I had a pax tell me she never gives white drivers 5 because we are entitled but since I was polite she would give me a 3 which she did. I reported it nothing happened. I one flip off Mara lago as we drove by and ask me what I thought of trump I politely said I don’t talk politics she gave me a 3 and told me as she got out I should of agreed with her and I got a 4 last week the passenger told me I needed to learn creole so he wouldn’t give me 5. My acceptance rate was 93 percent when I got these. I got gold could see my trips was nice. I stopped doing pool declining anything in bad areas and now I have all 5 stars for last few weeks but my acceptance rate has now drop to 76 percent so I can’t see trips again. It’s really stupid but oh well I will not take trips in these areas


----------



## Boca Ratman (Jun 6, 2018)

Aq


Wildgoose said:


> So most likely, we are getting more down rate ( lower than 5 ) every weeks.
> Hope I explained this clearly.


You used school grades as an example.

In my kid's school the policy is 50% for an assignment not turned on. They get half credit for doing nothing. That means tout of 10 assignments if they ace 6 and dont do 4 of them. They still get a passing grade.

5×100=500
5× 50= 250
500+250=750
750/10=75^%

A C plus for doing 1/2 of the assignments. Its Bullshit. I hate this system and it benifites my kids. its padded to not hurt the snowflakes precious feelings and make the school look better.

Lyts default 5s remind me of that system, on top of that, pax only have 2 hours to rate.

Drop your pax late to work because you can't follow directions, no problem by the time they get a break, 2 hours is up and they can't rate, auto 5! Every kid gets a trophy, yay.


----------



## Trafficat (Dec 19, 2016)

Mikemike88 said:


> Ok, maybe a few times. Maybe even 10 times.
> 
> Compared with people facing discrimination every day, it's still really nothing to complain about


Why compare? Discrimination is discrimination, and it is bad. Want a trophy for being discriminated against more than someone else? You suffering a worse discrimination does not justify minimizing the discrimination someone else faced. That reminds me of when someone complains they were raped, and someone else says, yeah, but how can you complain when someone raped you and left you on the street when I was kidnapped for 3 weeks and raped and tortured the whole time?


----------



## Uber's Guber (Oct 22, 2017)

Benjamin M said:


> I accepted deep in the hood last night, trunk full of groceries,A fresh 1* soon after - it has been clear tha white drivers in some areas are not welcome.


----------



## Wildgoose (Feb 11, 2019)

Boca Ratman said:


> Lyts default 5s remind me of that system, on top of that, pax only have 2 hours to rate.
> 
> Drop your pax late to work because you can't follow directions, no problem by the time they get a break, 2 hours is up and they can't rate, auto 5! Every kid gets a trophy, yay.


being late to work is not driver's fault.
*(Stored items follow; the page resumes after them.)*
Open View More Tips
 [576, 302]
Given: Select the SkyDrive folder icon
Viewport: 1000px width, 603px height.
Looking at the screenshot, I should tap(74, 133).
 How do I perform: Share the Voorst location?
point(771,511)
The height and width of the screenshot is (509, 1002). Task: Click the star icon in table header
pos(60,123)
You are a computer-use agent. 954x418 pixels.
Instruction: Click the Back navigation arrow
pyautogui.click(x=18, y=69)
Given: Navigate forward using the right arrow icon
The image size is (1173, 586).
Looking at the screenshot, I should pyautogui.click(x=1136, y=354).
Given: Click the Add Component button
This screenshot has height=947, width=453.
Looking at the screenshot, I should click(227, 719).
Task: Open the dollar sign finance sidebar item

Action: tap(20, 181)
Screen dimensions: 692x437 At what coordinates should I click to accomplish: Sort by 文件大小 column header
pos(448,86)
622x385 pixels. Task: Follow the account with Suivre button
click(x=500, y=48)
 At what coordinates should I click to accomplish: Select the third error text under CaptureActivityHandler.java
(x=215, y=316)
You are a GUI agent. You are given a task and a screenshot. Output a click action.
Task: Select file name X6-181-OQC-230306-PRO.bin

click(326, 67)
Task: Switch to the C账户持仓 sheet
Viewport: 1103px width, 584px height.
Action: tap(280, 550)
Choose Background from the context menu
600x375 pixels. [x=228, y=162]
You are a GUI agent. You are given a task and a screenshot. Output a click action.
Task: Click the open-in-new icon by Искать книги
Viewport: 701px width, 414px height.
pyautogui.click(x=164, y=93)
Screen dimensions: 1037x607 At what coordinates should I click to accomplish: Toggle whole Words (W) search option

It is their fault. There will be traffic, there could be accident, there could be car break down, there could be many reason that could happen all the way to work. So they should get out 30 mins earlier. That's the unannounced rule for every employee.
Drivers don't guarantee the commute time. Driver's responsibility is safety of a passenger and transporting them from point A to point B. That is the job. It should be rated 5. If driver is lazy and the car is dirty and smell, then rider can downrate driver Pax should sit on a clean seat, should have good atmosphere while troubling. That's all driver can guarantee. Do you think rider won't have time to downrate on those point. No.. They will find time to do it because they hate that.


----------



## don3rd1981 (Aug 16, 2017)

Did lyft for the first time in a long time. When I first did it the rideshare thing was still pretty new in my area so I don't think people understood how the rating system worked, they treated it like yelp or amazon. Thinking 3 or 4 stars were pretty good. I think people have a better idea of how it works now because I got nothing but 5 stars all night where as back then I would had gotten a couple of 4's. My theory is that just about everyone has either done uber or lyft, or know someone who has so it's becoming better well known that anything under a 5 is bad. Now most of those dilholes that still rank the 1 here and there. I think most of those are cheapskates trying to get some credit out of uber/lyft. Rideshare's version of the fake fly in the soup guy.


----------



## Boca Ratman (Jun 6, 2018)

Wildgoose said:


> being late to work is not driver's fault. It is their fault. There will be traffic, there could be accident, there could be car break down, there could be many reason that could happen all the way to work.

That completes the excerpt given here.